Nachhaltig ist das Ganze, aber Schubert ist kein bloßer Öko-Aktivist. Er will seine 40-Mitarbeiter-Firma zu noch mehr Wachstum bringen. Fünf Millionen Euro Jahresumsatz machen sie momentan. Aber wir sind in Märkten mit viel Potenzial tätig, sagt er. Erkannt hat das Potenzial vor einigen Jahren jedenfalls der holländische Konzern Pon, nach eigenen Angaben „the world’s leading bicycle family“. Seit 2019 ist Movelo Teil dieser Familie. Niklas Schubert und sein Bruder aber blieben als Geschäftsführer an Bord – was nicht selbstverständlich ist.
„Bis heute sind wir die Treiber des Unternehmens“, sagt er. Übrigens ist der Firmensitz das frühere Elternhaus. Aber: Wir sind klar wachstumsorientiert. Neue Märkte sind also gefragt.
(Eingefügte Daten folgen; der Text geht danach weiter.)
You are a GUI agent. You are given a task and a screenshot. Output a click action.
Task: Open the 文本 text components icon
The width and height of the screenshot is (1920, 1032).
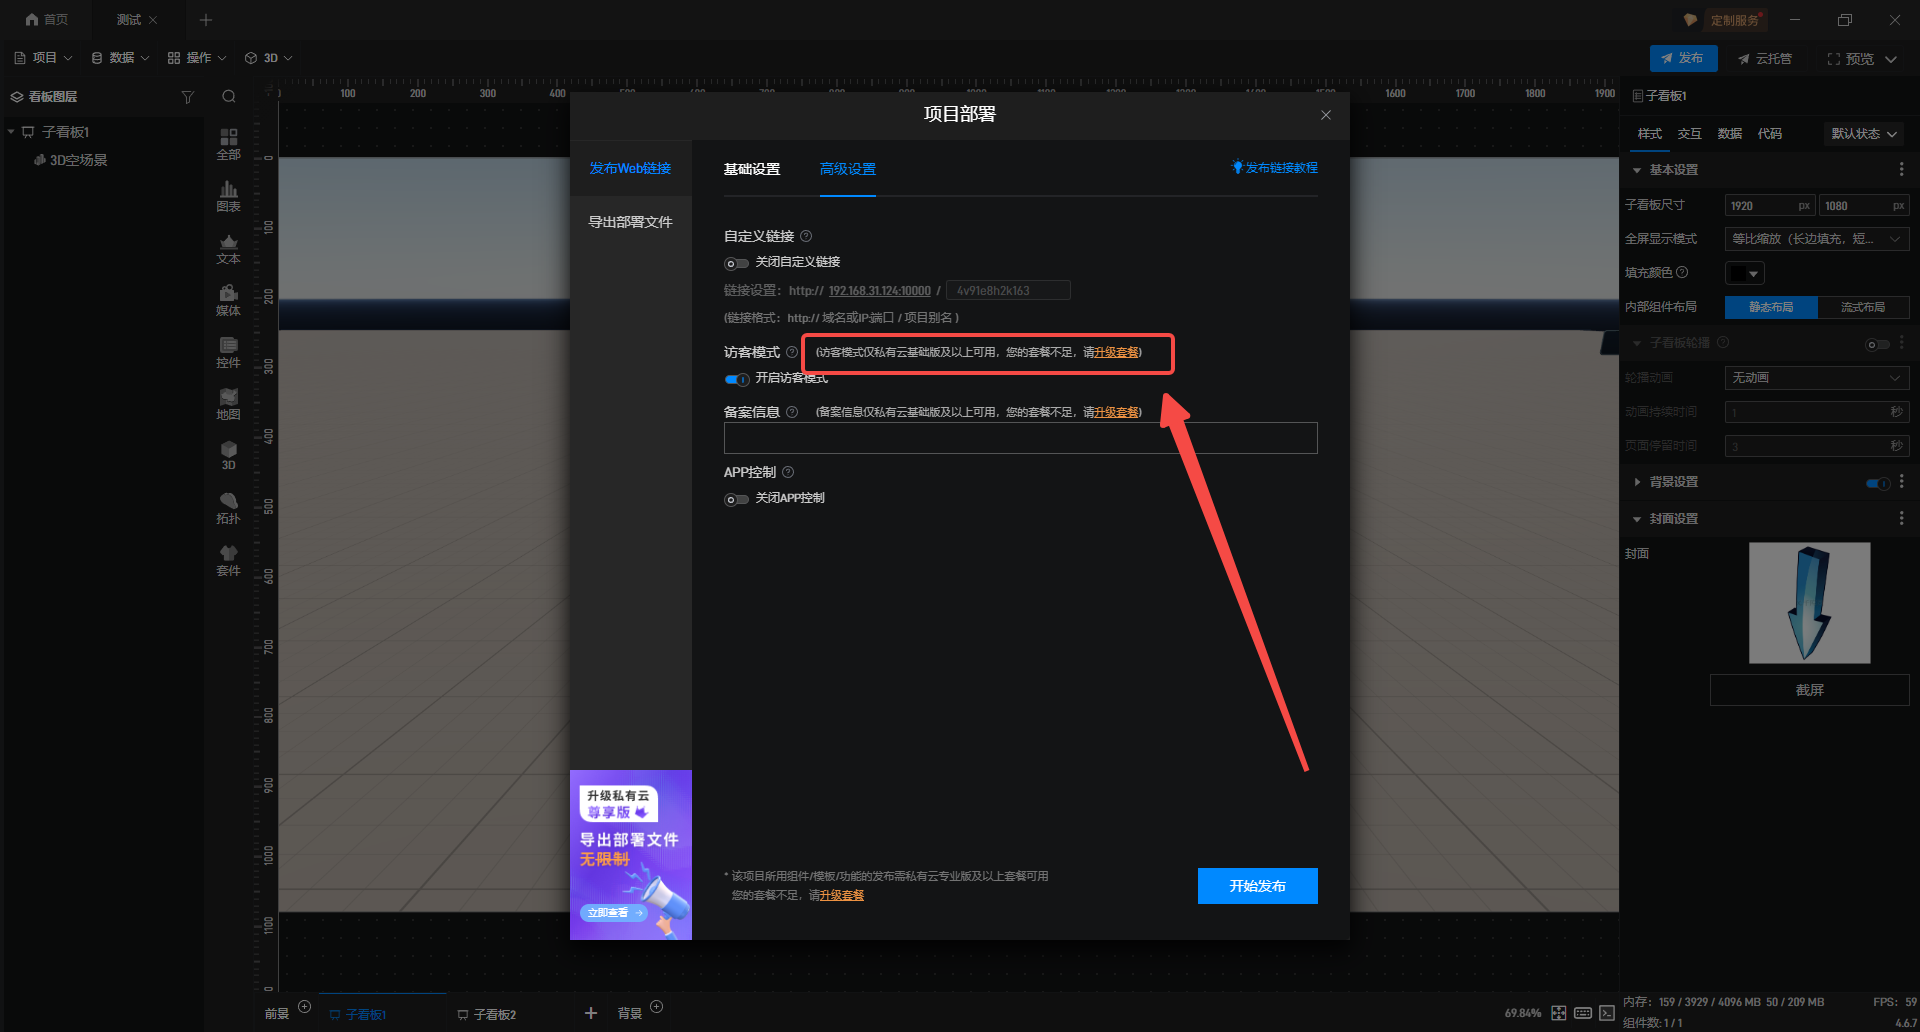pyautogui.click(x=228, y=247)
Ein solcher sind – ausgerechnet – Autowerkstätten. „Viele Werkstätten bieten ihren Kunden E-Bikes anstatt Autos als Ersatzmobilität an.“ Die Statistik stützt diese These. Das Fachmedium Radmarkt zitiert aus einer Studie, nach der 42 Prozent aller freien Werkstätten den Einsatz von E-Bikes als Alternative zum Werkstattersatzwagen erwägen und sogar 69 Prozent der Autohäuser. Doch zurück zu den Großkunden. Die Größe der Flotten, die die Unternehmen bei Movelo bestellen, variieren stark. Randstad hat 300 Räder in der Flotte. Typischerweise sind es aber eher fünf bis 30 Räder je Kunde – es handelt sich also um ein kleinteiliges Geschäft.
In Reaktion darauf baut Schubert seine Prozesse um. „Wir setzen zunehmend auf die Zusammenarbeit mit Fahrradhändlern vor Ort.“ Damit ist man flexibler auch bei kleinen Bestellungen. Perspektivisch bedeutet der dezentrale Ansatz: Movelo expandiert den Kundenkreis, aber nicht notwendigerweise die eigene Flotte. 6000 Räder haben sie momentan im Bestand. Auch wenn keine eigenen neuen E-Bikes hinzukommen, neue Märkte will das Unternehmen dennoch erobern – auch international. In Finnland und Tschechien stehen bereits Movelo-Bikes. „Zur Zeit befassen wir uns zum Beispiel mit Italien, aber das könnte kompliziert werden.“ Dennoch: Wie bei jedem Start-up, ist ein globales Roll-out des Modelles grundsätzlich denkbar. Denn die Mobilitätswende ist eine globale. Und Biken ist im Trend. Auch für Niclas Schubert selbst. Wobei: „Mein Lieblingssport ist eher Wandern, Klettern, Hiken“ – erklärt Schubert, mit Blick auf die Bergsilhouette auf dem Poster.